Ode aan de zelfkant
Het is hét thema van de moderne tijd: de migrant. Ook Bouke Billiets In de naam van TienKamelen verhaalt over de buitenstaander die een plekje in de wereld moet vinden. Geen verrassend onderwerp dus, maar wél verrassend goed geschreven.
Elk zichzelf respecterend boek heeft vandaag de dag een trailer en het liefst meerdere. Zo ook Bouke Billiets nieuwe roman. In de eerste van maar liefst drie trailers neemt Billiet het standpunt in van de stereotype westerse, blanke man die iedereen die anders is dan hij uitsluit.’Ik zie je niet staan, want je bestaat niet. Geen papieren, geen naam: je bestaat niet,’ bijt hij deze buitenstaanders en tegelijkertijd de kijker toe.
Zoetsappig anarchisme
Zoals het een trailer betaamt, geeft hij een duidelijk beeld van de inhoud van het werk, want deze kritiek op de westerse dominantie klinkt ook sterk door in In de naam van TienKamelen zelf. Wanneer hoofdpersoon TienKamelen ter wereld komt, heeft ze haar beide ouders al verloren. Als weeskind van migranten zonder papieren wordt ze door een andere groepering uit de zelfkant van de samenleving, de senioren, opgevangen in een kasteel ingericht als verzorgingstehuis. In ruil helpt TienKamelen op vrolijk chaotische wijze met de verzorging van de ouderen, want elk deel van haar is anarchie, placht één van de bewoners Bero te zeggen, van haar haar tot aan haar woorden. Ze is dyslectisch, vergeetachtig en mank, maar slaagt er desondanks in met volle teugen van het leven te genieten: ‘Ik leid een leven in kleur,’ in tegenstelling tot bijvoorbeeld de moeder-overste in haar zwart-witte gewaad.
Naast dit optimisme wordt TienKamelen gekenmerkt door een verlangen om buiten het gangbare verhaal van die blanke westerse man een eigen verhaal te creëren.
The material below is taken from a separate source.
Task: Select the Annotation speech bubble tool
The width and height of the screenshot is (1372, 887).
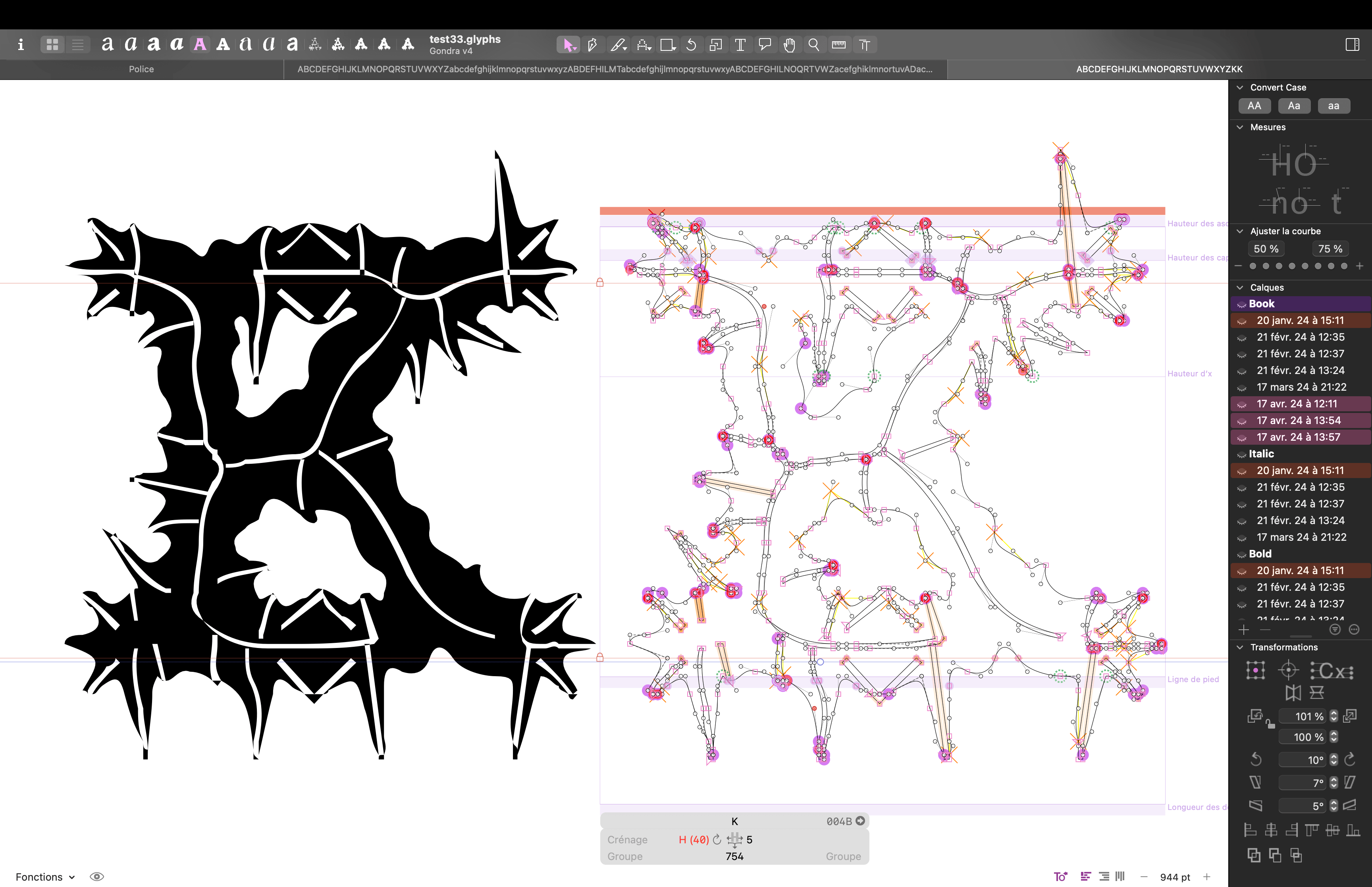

Nadat ze uit het kasteel verbannen is, omdat ze daar zonder papieren niet eeuwig kon blijven wonen, lukt dit haar in Spanje. Met hard werken, inventiviteit en tien kamelen (haar naam verraadt haar verhaal) slaagt ze erin met medemigranten vaste grond onder de voeten te krijgen en te bestaan. Een hoopvolle én confronterende boodschap dus. Want waar het in de illegaliteit blijkbaar ook goed toeven kan zijn, moet het Westen wel gek zijn om dit soort hardwerkende migranten te laten gaan.
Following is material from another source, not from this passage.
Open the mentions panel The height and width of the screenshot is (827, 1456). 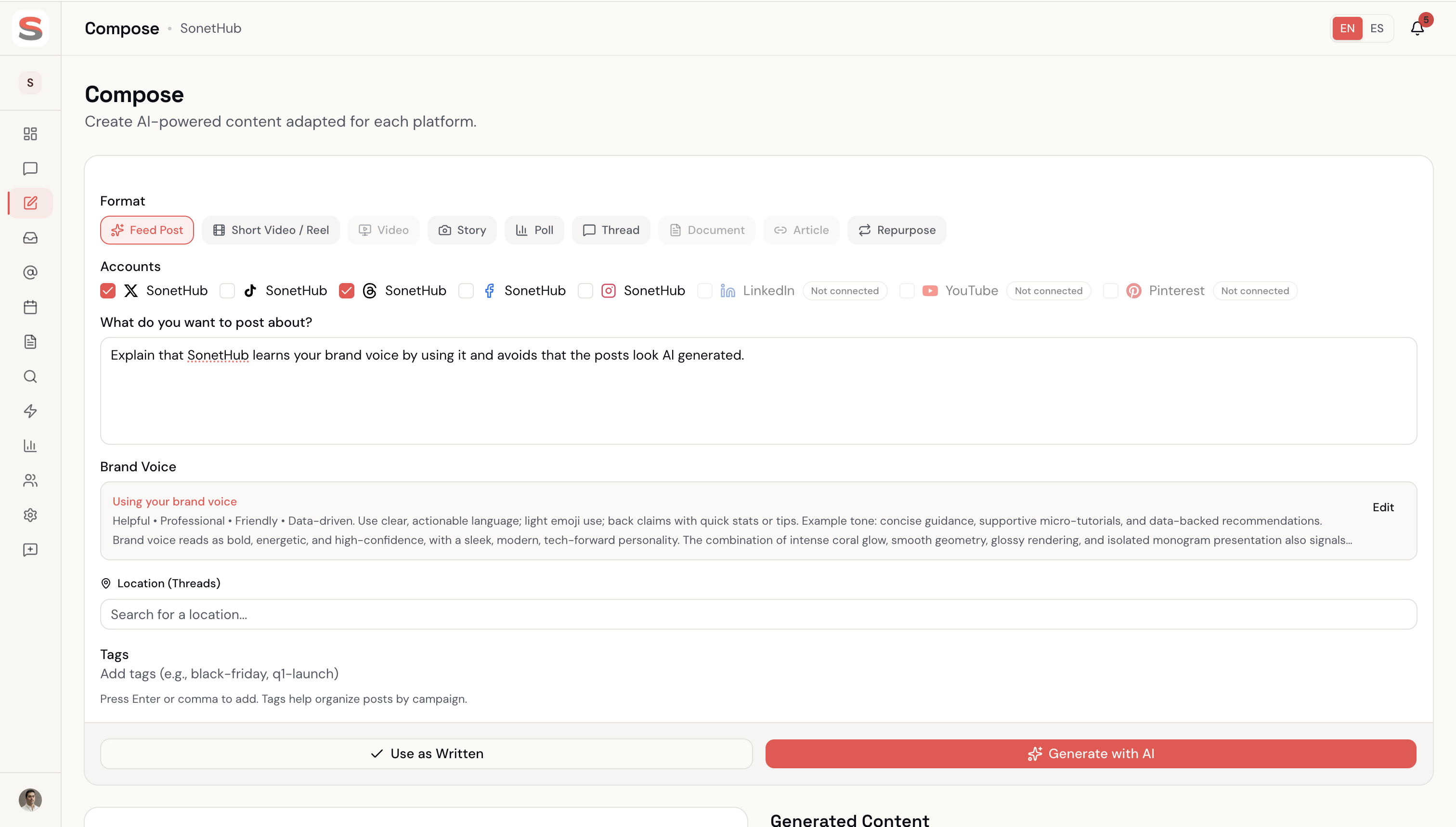tap(29, 272)
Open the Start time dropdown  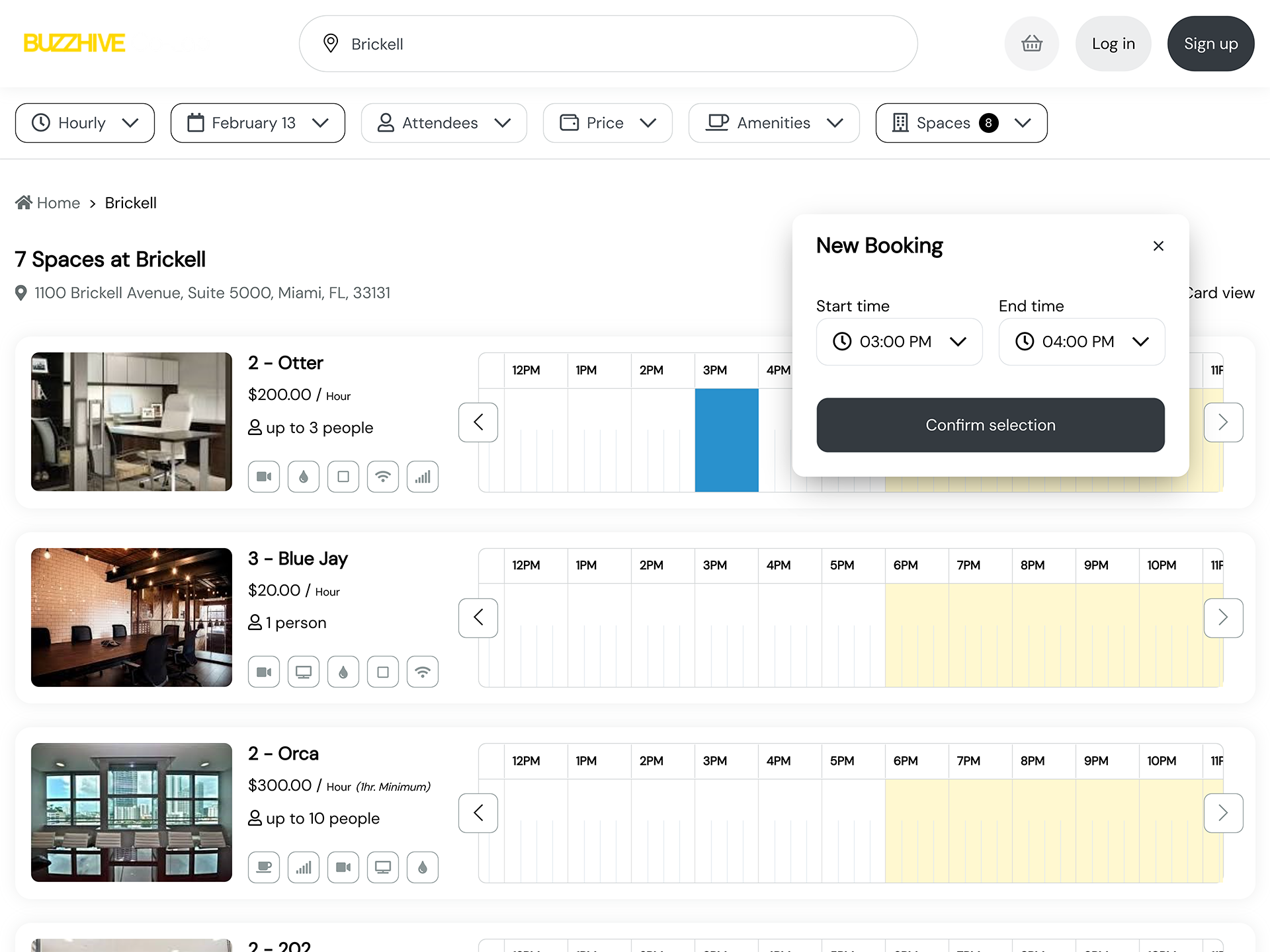899,342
Het is precies in die boodschap dat In de naam van TienKamelen soms doorslaat. Neem bijvoorbeeld de reactie van de Palestijn Fouad op de vraag of hij een ingestorte badkamer wil repareren: ‘”Geen probleem,” zei Fouad, “ik ben Palestijn. Ik heb dus veel ervaring met heropbouwen. Maak je maar geen zorgen.”‘ Dit soort passages maken het verhaal zoetsappig waardoor het aan kracht inboet.
In alles kwam een golfje
De taal waarin Billiet zijn verhaal heeft vormgegeven doet je hem dit echter snel vergeven. Zo weet hij de dubbelheid van TienKamelens optimisme en haar worsteling met het buitenstaander zijn, precies goed te beschrijven. Een mooi voorbeeld is TienKamelens gedachte naar aanleiding van het commentaar van moeder-overste op haar wederom chaotische haar: ‘”Straks gaan er nog vogeltjes in nestelen,” zegt moeder-overste. Zelfs als ze me iets moois wenst, klinkt het als een vermaning.’
Een aantal clichés daargelaten (‘als twee puzzelstukjes vulden ze elkaars tekorten aan’) weet Billiet ook in zijn beeldspraak met regelmaat te verrassen. Met name het spel met beelden rondom de tegenstelling land-zee, of eigenlijk het grensgebied tussen beide is prachtig. Rode draad is de metafoor van de kameel, schip van de woestijn, voor de migrant (zie ook de tweede trailer in het drieluik). Daarnaast komt er bijvoorbeeld een te volle kamer ‘enigszins tot aan hun lippen te staan’ en na de beroerte die hem in het verzorgingstehuis deed belanden bevindt het kabbelende zeewater zich ook in Bero: ‘Bero’s hoofd reageerde op zijn beroerte zoals zijn lichaam: het herstelde, maar in alles kwam een golfje.’
Gezamenlijk ondersteunen deze beelden de inhoud waarin TienKamelen, haar medemigranten, de senioren en alle andere individuen die buiten de boot vallen, zich in een tussenzone, een soort niemandsland bevinden. Maar ze maken In de naam van TienKamelen bovenal tot gelukkig veel meer dan een politiek pamflet.